I am here at the 227th meeting of the American Astronomical Society (AAS) in Kissimmee, Florida. In the past few years, these semi-annual meetings have offered professional development classes, and many of these are in the area of software engineering and applications development methodologies. Demitri Muna and his colleagues run the SciCoder workshops, which aim to teach robust development skills to astronomers, such that they can process that extraordinarily rich (and big!) data sets now available, and this year he and Ivelina Momchev have brought this workshop to the AAS.
The aims of the AAS workshop are, quoting from the introductory slides, to help scientists with the following:
- Begin a transition to writing object-oriented code.
- Learn to write code intended for sharing and reuse from the first version.

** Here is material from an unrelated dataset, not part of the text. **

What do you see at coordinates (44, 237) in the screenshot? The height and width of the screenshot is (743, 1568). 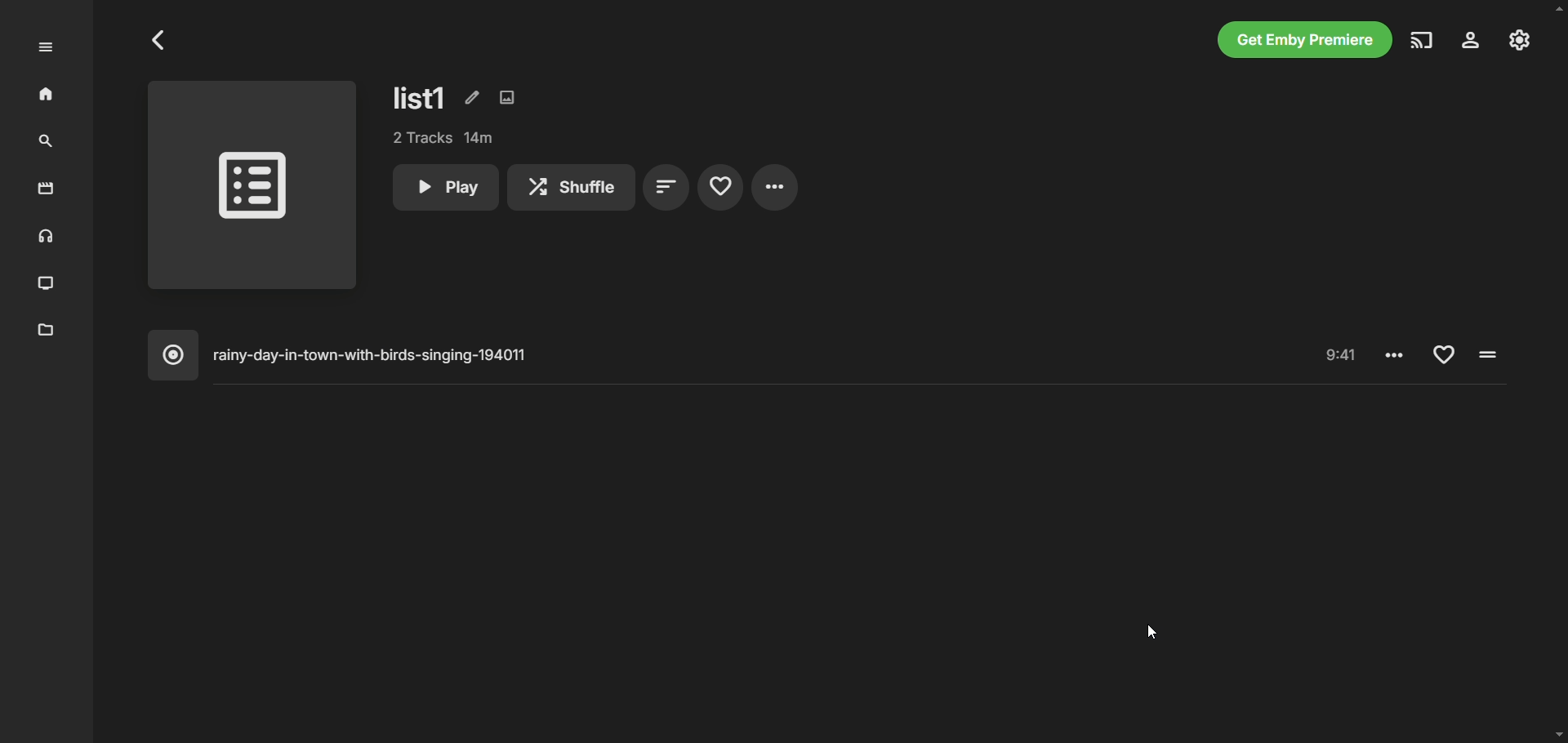 I see `music` at bounding box center [44, 237].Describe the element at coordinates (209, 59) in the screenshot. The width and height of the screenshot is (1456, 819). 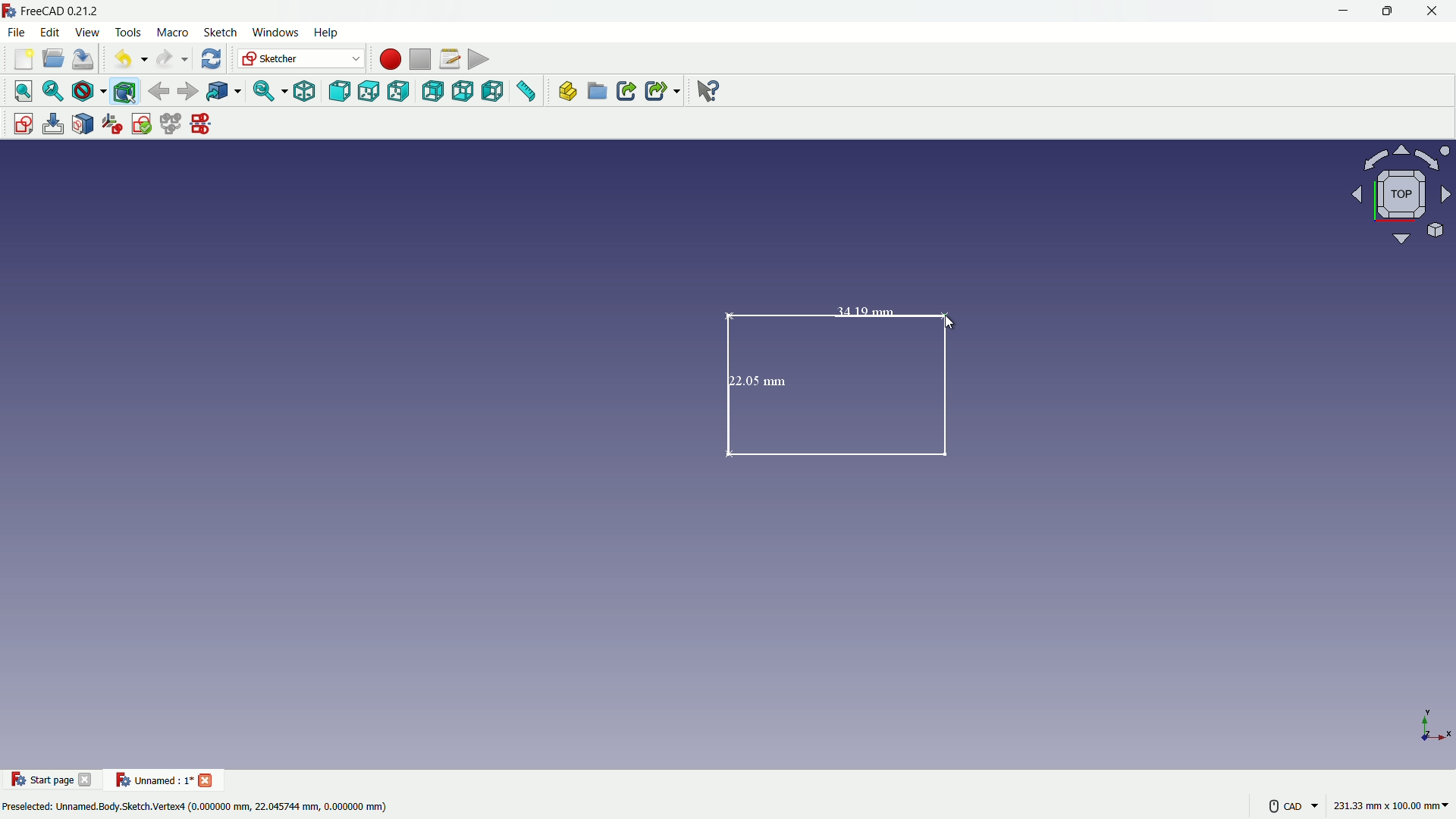
I see `refresh` at that location.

- Learn to write command line scripts.
- Separate “bookkeeping” code from analysis code document code.
- Document code.
All the workshop materials (data, presentation, solutions) are available in Demitri’s Git repository: https://firstname.lastname@example.org/demitri/aas227python.git.
A particularly useful part of the workshop was the introduction to object oriented code and how it is used in Python – recommended for anyone learning this important concept. See these slides here. Here is just one sample of the course presentations:
The class worked through exercises aimed at illustrating the above goals. These exercises involved writing a Python script to read the 1D spectra measured with the Hubble Space Telescope (HST) and to read the redshift probability distribution, plotting them and performing some analysis on them. Subsequent exercises involved refactoring the script into a class.
I would recommend the materials and exercises to astronomers with some Python experience who want to learn how to develop more complex and sustainable tools for processing astronomy data.